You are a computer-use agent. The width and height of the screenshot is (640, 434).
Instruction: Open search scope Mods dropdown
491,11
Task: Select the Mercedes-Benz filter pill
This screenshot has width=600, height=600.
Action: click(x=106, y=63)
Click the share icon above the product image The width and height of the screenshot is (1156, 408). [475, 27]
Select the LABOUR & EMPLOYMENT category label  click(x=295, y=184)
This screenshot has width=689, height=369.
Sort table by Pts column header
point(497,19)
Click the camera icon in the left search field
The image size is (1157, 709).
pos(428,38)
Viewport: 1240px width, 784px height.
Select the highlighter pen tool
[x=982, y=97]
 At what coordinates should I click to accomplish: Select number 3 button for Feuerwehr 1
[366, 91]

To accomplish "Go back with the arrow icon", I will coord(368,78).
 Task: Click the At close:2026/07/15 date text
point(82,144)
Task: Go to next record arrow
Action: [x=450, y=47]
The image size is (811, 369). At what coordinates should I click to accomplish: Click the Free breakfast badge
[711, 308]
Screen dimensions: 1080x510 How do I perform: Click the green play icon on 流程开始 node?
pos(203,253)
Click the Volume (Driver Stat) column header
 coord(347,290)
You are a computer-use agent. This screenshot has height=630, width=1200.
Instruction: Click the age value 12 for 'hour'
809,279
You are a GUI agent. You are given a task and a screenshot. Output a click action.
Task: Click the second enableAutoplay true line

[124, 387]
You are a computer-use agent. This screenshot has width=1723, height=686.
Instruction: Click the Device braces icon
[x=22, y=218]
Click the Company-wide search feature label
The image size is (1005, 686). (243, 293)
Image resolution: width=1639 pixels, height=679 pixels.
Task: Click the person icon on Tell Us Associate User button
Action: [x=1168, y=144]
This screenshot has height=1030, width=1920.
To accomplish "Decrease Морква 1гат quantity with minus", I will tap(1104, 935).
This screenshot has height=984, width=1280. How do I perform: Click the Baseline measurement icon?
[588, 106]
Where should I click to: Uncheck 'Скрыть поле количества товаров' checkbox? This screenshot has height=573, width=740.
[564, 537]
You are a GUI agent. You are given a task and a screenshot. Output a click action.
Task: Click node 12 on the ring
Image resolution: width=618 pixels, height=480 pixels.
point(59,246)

◆ Action item ◆
All lines from the opening of the material through the line that contains "Viewport: 1240px width, 784px height." are to be printed exactly, with no others.

◆ Result for this exercise ◆
You are a computer-use agent. The width and height of the screenshot is (640, 434).
Instruction: Open search scope Mods dropdown
491,11
Task: Select the Mercedes-Benz filter pill
This screenshot has width=600, height=600.
Action: click(x=106, y=63)
Click the share icon above the product image The width and height of the screenshot is (1156, 408). [475, 27]
Select the LABOUR & EMPLOYMENT category label  click(x=295, y=184)
This screenshot has width=689, height=369.
Sort table by Pts column header
point(497,19)
Click the camera icon in the left search field
The image size is (1157, 709).
pos(428,38)
Viewport: 1240px width, 784px height.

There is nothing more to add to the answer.